══ Supplied material ══
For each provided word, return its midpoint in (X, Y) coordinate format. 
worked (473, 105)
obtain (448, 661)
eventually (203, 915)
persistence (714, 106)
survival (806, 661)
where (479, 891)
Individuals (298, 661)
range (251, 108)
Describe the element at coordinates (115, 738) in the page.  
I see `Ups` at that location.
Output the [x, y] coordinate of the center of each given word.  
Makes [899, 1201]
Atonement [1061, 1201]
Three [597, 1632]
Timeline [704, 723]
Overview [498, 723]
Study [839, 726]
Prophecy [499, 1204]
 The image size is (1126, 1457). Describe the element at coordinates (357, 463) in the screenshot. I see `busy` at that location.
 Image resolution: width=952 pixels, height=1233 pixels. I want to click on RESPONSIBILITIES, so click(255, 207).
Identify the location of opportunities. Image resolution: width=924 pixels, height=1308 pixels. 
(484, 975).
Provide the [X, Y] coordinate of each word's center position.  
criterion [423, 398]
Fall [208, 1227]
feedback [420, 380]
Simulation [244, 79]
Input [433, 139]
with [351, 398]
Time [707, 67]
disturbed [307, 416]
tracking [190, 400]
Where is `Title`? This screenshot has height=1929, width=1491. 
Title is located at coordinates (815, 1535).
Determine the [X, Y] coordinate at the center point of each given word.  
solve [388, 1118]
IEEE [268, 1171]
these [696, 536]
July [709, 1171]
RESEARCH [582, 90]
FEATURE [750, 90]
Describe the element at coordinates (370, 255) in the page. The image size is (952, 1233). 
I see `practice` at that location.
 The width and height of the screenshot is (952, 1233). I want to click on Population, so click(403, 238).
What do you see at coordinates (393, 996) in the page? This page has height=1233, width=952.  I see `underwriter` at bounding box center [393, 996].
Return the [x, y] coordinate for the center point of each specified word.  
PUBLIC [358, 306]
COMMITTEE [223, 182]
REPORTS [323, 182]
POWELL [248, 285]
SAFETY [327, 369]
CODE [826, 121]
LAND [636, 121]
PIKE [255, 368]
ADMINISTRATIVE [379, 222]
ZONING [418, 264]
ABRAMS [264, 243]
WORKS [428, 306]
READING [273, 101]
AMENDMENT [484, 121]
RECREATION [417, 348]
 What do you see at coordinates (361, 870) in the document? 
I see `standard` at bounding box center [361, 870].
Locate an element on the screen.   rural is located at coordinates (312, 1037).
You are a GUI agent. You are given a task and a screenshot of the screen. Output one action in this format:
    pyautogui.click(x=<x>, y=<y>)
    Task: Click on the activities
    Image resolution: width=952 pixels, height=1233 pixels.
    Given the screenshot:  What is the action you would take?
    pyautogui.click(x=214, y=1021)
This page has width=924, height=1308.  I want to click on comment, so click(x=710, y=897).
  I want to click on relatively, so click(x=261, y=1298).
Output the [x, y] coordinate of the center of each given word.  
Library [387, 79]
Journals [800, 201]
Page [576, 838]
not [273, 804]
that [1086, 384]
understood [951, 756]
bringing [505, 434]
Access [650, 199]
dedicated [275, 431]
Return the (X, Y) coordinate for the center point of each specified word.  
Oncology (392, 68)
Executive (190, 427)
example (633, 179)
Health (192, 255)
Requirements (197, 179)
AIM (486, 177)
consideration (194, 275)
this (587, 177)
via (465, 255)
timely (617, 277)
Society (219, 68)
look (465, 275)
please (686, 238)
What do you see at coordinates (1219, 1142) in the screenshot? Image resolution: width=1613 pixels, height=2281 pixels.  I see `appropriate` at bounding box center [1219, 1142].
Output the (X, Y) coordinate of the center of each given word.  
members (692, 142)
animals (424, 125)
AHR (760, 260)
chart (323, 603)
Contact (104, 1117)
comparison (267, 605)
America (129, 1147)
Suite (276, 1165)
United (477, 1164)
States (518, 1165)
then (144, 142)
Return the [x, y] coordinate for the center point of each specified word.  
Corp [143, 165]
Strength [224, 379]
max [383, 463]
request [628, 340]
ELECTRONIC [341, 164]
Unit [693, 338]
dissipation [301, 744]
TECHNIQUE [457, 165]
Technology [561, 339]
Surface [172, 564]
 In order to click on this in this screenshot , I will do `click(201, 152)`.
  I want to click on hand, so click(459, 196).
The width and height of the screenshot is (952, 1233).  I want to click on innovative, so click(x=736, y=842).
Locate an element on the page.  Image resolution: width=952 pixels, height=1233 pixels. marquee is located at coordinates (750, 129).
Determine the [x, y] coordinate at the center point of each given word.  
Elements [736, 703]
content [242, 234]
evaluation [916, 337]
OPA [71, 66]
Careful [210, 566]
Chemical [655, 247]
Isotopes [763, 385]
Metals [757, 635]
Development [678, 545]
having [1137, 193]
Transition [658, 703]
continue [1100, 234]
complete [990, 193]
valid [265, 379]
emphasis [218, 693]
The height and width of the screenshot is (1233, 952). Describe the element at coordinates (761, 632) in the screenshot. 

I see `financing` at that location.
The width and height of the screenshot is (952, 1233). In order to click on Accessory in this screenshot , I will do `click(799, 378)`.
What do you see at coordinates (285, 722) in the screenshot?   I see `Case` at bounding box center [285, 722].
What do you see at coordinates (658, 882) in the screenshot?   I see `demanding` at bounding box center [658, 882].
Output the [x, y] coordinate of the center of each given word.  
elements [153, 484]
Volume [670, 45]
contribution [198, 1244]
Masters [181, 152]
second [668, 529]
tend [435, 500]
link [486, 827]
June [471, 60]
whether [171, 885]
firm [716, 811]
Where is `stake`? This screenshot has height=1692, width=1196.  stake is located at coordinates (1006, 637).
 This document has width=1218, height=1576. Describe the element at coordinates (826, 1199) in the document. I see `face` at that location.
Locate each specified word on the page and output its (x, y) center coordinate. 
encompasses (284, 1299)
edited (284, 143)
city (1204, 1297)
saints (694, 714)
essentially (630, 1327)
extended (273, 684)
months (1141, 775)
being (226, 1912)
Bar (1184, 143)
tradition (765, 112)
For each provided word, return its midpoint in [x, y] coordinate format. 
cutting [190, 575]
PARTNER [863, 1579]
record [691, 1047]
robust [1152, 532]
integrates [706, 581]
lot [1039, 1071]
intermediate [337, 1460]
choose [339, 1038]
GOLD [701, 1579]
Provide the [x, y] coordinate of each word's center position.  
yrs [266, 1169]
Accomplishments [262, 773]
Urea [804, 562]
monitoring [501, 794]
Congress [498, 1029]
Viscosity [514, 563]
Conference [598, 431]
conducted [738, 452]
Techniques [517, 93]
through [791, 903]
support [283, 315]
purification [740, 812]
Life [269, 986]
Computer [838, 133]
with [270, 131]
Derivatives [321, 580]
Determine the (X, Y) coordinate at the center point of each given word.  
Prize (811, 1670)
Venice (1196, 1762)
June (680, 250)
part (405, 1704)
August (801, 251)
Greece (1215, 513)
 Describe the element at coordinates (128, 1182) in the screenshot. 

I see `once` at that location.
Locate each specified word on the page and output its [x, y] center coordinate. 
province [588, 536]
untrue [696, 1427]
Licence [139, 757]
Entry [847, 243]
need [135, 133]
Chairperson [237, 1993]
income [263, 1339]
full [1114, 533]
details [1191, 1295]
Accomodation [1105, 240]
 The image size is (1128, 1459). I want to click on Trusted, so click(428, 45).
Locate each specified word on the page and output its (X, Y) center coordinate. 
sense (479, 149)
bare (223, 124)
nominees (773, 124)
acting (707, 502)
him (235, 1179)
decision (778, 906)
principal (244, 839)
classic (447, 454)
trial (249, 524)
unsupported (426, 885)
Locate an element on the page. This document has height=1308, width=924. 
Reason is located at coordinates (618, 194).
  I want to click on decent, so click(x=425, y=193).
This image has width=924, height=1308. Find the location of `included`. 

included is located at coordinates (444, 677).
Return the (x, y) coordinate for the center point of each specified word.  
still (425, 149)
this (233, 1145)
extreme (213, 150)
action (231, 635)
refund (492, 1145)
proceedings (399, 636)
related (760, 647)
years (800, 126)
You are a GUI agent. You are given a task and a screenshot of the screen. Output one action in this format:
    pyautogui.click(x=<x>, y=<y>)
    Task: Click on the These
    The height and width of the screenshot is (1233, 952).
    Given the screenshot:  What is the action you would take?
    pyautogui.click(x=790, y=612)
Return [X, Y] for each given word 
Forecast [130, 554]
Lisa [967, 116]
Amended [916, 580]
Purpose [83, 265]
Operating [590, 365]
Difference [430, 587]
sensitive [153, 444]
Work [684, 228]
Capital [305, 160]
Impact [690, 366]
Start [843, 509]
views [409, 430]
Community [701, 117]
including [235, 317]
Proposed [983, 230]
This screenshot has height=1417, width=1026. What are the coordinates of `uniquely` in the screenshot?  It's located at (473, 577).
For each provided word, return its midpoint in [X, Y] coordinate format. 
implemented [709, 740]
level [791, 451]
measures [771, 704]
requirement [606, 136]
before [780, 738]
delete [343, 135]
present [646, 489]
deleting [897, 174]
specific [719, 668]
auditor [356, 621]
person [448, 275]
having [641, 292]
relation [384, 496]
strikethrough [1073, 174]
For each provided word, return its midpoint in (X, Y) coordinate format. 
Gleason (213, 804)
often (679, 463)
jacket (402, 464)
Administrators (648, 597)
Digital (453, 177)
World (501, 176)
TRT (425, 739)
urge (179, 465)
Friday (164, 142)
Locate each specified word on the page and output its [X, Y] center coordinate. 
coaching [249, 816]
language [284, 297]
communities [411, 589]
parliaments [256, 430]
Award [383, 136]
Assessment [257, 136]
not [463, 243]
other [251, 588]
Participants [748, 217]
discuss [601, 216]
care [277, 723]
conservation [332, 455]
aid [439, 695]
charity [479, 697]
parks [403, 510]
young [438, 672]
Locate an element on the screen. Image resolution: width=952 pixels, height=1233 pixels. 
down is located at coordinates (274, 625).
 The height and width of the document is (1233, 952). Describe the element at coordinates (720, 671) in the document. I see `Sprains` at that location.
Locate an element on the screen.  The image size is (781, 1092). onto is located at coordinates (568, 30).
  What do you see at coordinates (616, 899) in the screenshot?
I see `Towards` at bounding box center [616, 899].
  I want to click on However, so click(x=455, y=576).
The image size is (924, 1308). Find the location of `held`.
═══
Stated goal ▸ Please write out the part of the items that opens with the line containing "coordinates (750, 129)." and closes with the line containing "What do you see at coordinates (285, 722)", including both of those lines and keeping every line unchanged.

Written answer ▸
Locate an element on the page.  Image resolution: width=952 pixels, height=1233 pixels. marquee is located at coordinates (750, 129).
Determine the [x, y] coordinate at the center point of each given word.  
Elements [736, 703]
content [242, 234]
evaluation [916, 337]
OPA [71, 66]
Careful [210, 566]
Chemical [655, 247]
Isotopes [763, 385]
Metals [757, 635]
Development [678, 545]
having [1137, 193]
Transition [658, 703]
continue [1100, 234]
complete [990, 193]
valid [265, 379]
emphasis [218, 693]
The height and width of the screenshot is (1233, 952). Describe the element at coordinates (761, 632) in the screenshot. 

I see `financing` at that location.
The width and height of the screenshot is (952, 1233). In order to click on Accessory in this screenshot , I will do `click(799, 378)`.
What do you see at coordinates (285, 722) in the screenshot?   I see `Case` at bounding box center [285, 722].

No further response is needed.